## EXERCISE:
Please copy every one of the records below in full, requests included, and shift each answer's coordinates by adding 50 to every number.

— Start DATASET ENTRIES —

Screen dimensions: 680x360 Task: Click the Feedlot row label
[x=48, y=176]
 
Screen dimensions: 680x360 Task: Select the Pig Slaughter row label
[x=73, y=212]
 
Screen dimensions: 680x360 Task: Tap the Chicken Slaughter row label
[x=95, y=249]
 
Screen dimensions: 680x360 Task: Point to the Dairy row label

— End DATASET ENTRIES —

## RESPONSE TO THIS EXERCISE:
Screen dimensions: 680x360 Task: Click the Feedlot row label
[x=98, y=226]
 
Screen dimensions: 680x360 Task: Select the Pig Slaughter row label
[x=123, y=262]
 
Screen dimensions: 680x360 Task: Tap the Chicken Slaughter row label
[x=145, y=299]
 
Screen dimensions: 680x360 Task: Point to the Dairy row label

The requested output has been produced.